On the actuarial front:

My S20 took the P1 exam right after he took the regular Math dept. probability course (Math dept (hard-lots of calc), Stats dept.(easier)). I don’t think he studied at all, and just barely passed it . He said it was much harder than his school P exams and didn’t know anything about insurance. He is considering following the actuarial route since it is based on math and exams, of which he excels in both. His school has a finance Math course that hopefully lines up with the FM exam.

I’m enjoying this discussion. Keep it up!

Some fantastic information has emerged from Harvard itself that confirms the size of race preferences. In 2013, Harvard looked internally at its data, and concluded that the addition of preferences for skin color raised the share of black students by ~440% and of Hispanic students by ~240%. These increases were after the entire range of holistic criteria had been considered.

If only academics had been considered, the shares of black students at Harvard would only have been ~0.7% (10 students) and of Hispanic students would have been ~2.4% (36 students).

If my math is right (apologies in advance for any calculation errors), holistic consideration plus skin color bumps thus raise black representation by ~1,560% and Hispanic representation by ~390%. This is one reason why places like Harvard do not want people to look behind the curtain.

After consideration of the full range of holistic criteria, note the enormous differential between the race bumps for Hispanics (240% over academic alone ==> 390%) and bumps for blacks (440% ==> 1,560%). Perhaps this information will be helpful to URM parents and prospective applicants.

See p. 34 here: http://samv91khoyt2i553a2t1s05i-wpengine.netdna-ssl.com/wp-content/uploads/2018/06/Doc-421-134-February-2013-Report.pdf

Note this is Harvard’s own exhibit.

@NoKillli

Congrats on your son for passing the first actuarial exam.

As an actuary, I would not recommend this field to anyone. Jobs are extremely scarce and the pay isn’t even that good (Starting 70k and max of 200k if you pass all the exams unless you move into management roles).
I was an exam superstar (Passed all exams in under 4 years starting sophomore year of college), but it was a huge pain moving up the corporate ladder. I was stuck at a 200k salary for many years before someone finally decided to take a chance on me.

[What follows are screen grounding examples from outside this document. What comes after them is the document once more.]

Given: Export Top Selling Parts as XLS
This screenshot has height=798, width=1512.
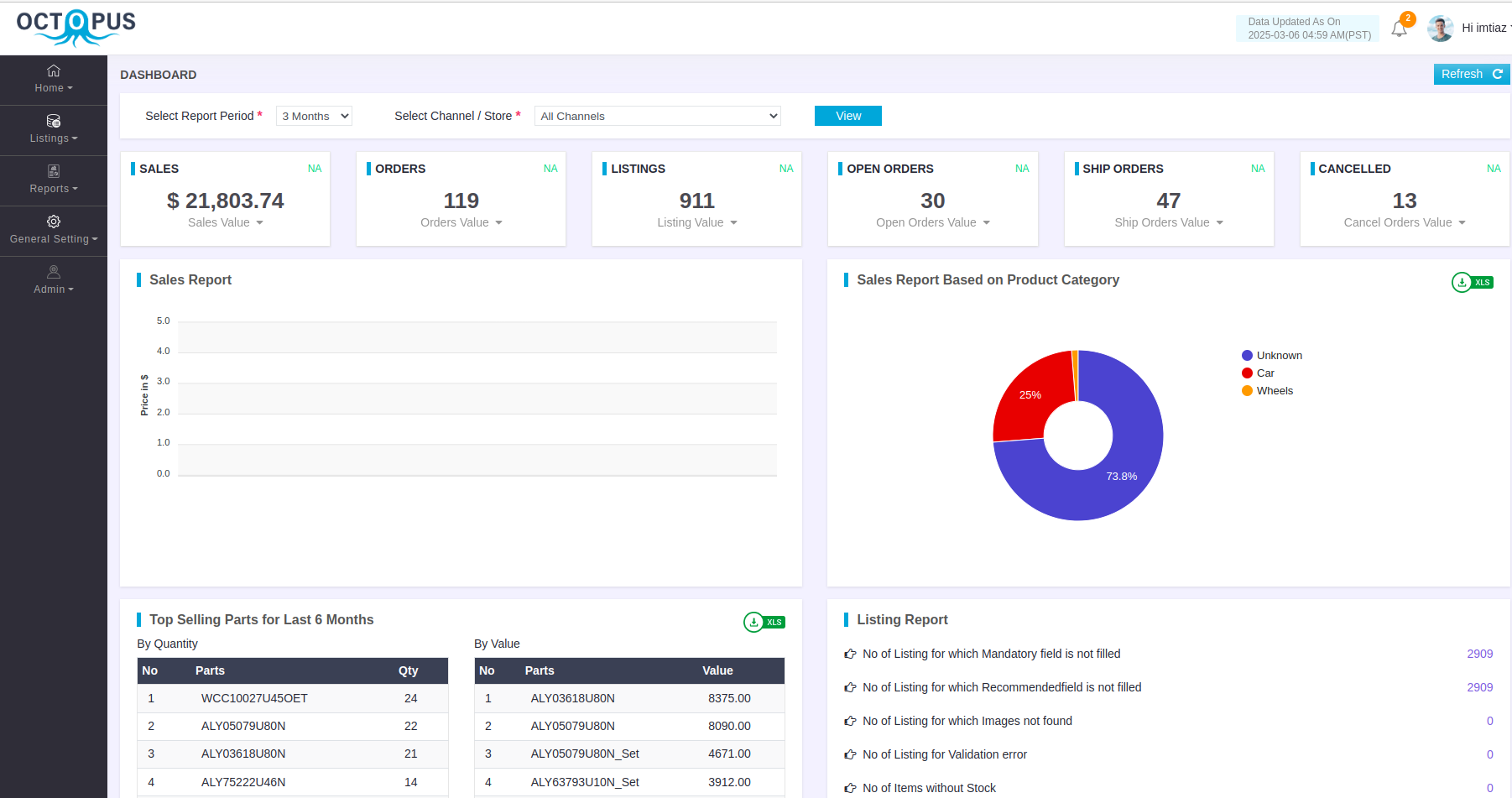Looking at the screenshot, I should tap(764, 623).
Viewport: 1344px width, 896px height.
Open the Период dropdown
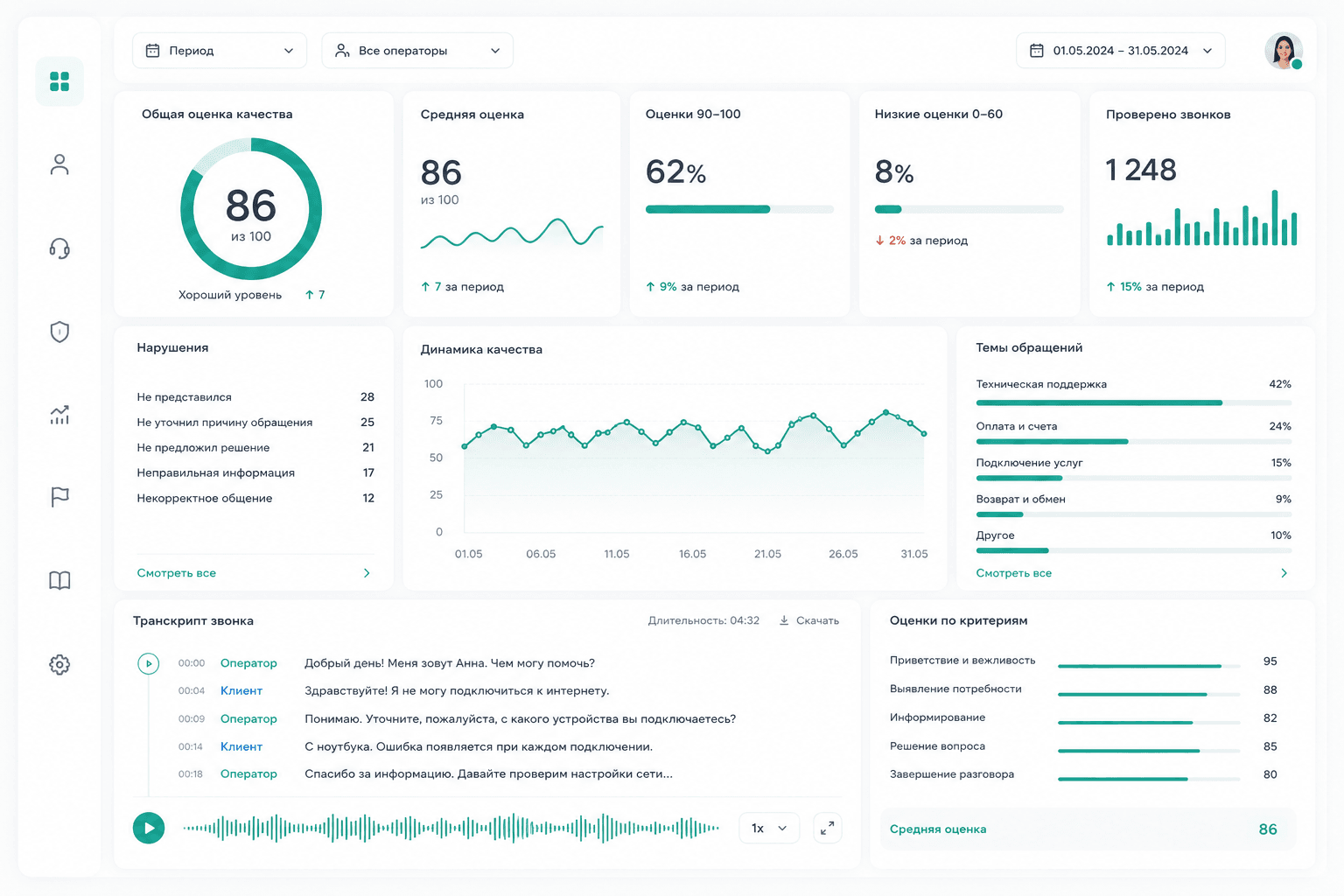[x=220, y=51]
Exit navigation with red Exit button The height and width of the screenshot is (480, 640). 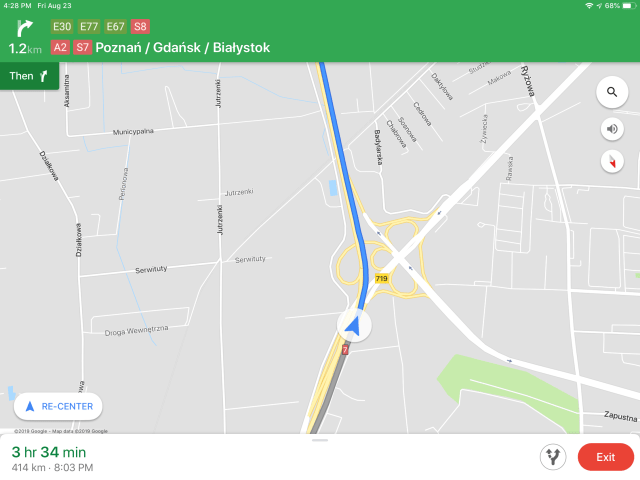tap(605, 457)
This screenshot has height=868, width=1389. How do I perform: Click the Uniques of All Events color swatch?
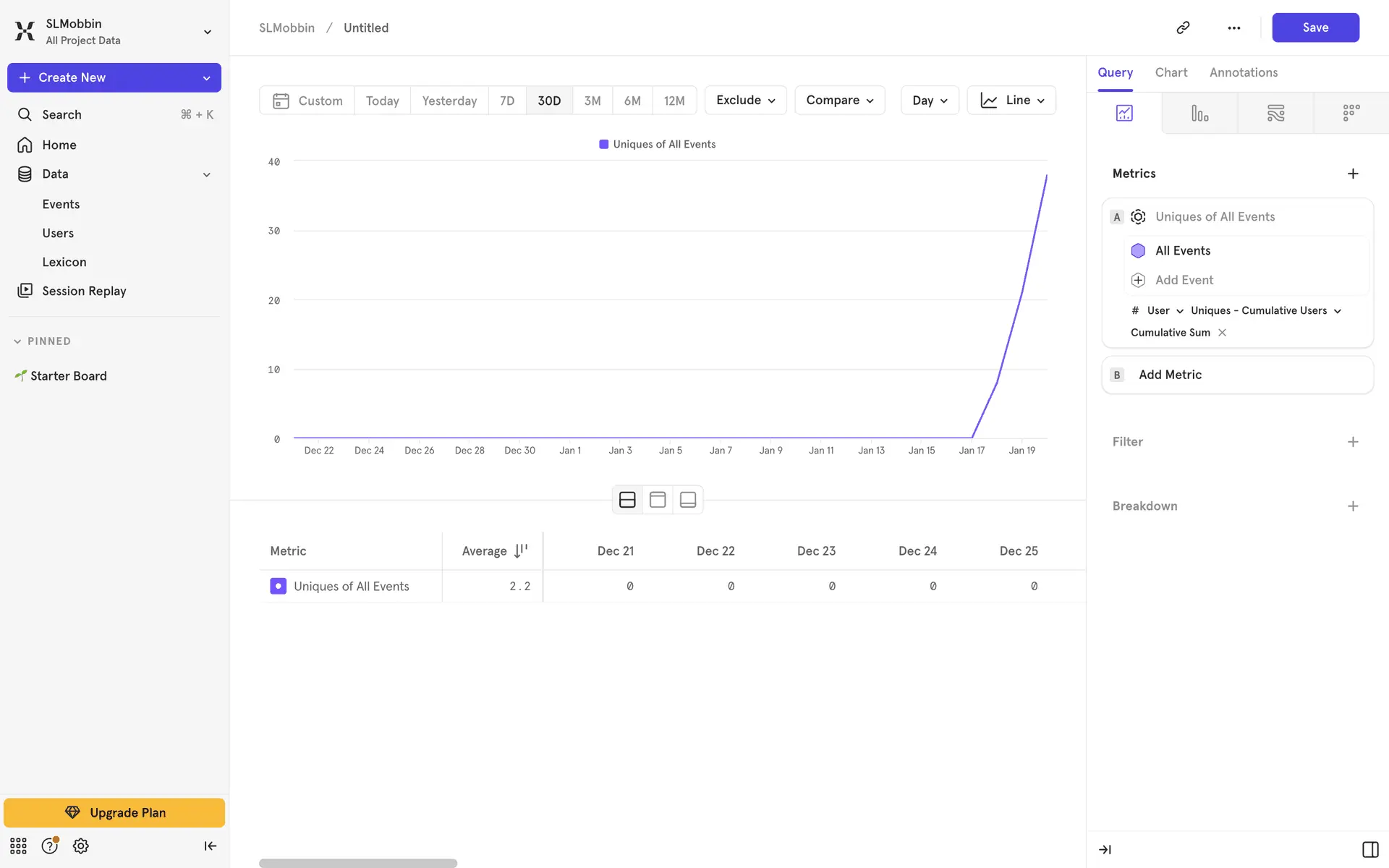coord(278,586)
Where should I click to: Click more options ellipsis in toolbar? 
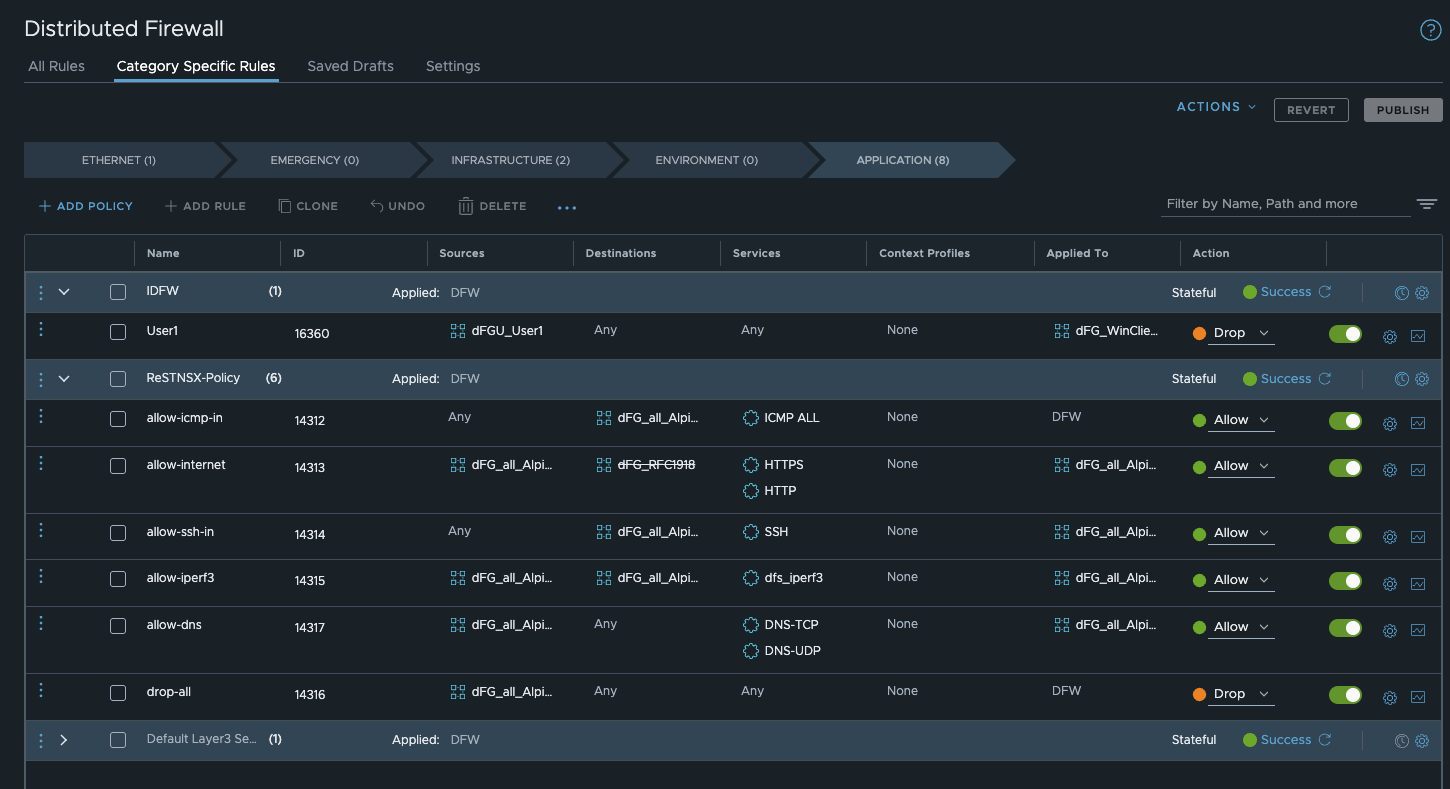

Your day will be spent looking at BS models and massaging development factors to jack up stock prices and maximize “investor value”. It’s a BS job… You only work 30 minutes a day and spend the other 7.5 hours pretending to work.

The exams are also pretty crappy. They just added 2 more preliminary exams (Time series and predictive analytics).
The 3rd exam, MFE, did get a lot easier after they removed stochastic calculus. I’m not sure why they would do that.

The numbers you cite are striking, Satchel. I do think, however, that it is worth remembering that the fact that less than one percent of Harvard’s class would be African-American on a system that only considered academics doesn’t mean that only ten African American applicants per year are academically qualified for Harvard, even if you maintain pretty strict standards of what “academically qualified” means.

Most unhooked students with a 1550 and a 4.2 GPA get rejected from Harvard, even though that’s a score that should certainly qualify you for Harvard. What this means is that if you have a demographic group with fewer students in this score range, you’re unlikely to wind up with a significant number of students in that demographic if you leave it purely up to chance, even though qualified applicants are available.

If you don’t think diversity is a legitimate interest, then maybe that’s not a problem. But if you do, you’re going to have to virtually guarantee that the most qualified URMs are going to be admitted, even if admitting an unhooked student with that profile would be a roll of the dice.

To me, that isn’t the problem. What becomes a problem is when you’re really widening the idea of what a qualified student is in the first place - something that is probably more of an issue when you get beyond HYP, who are going to disproportionately attract the limited number of high scoring URM students.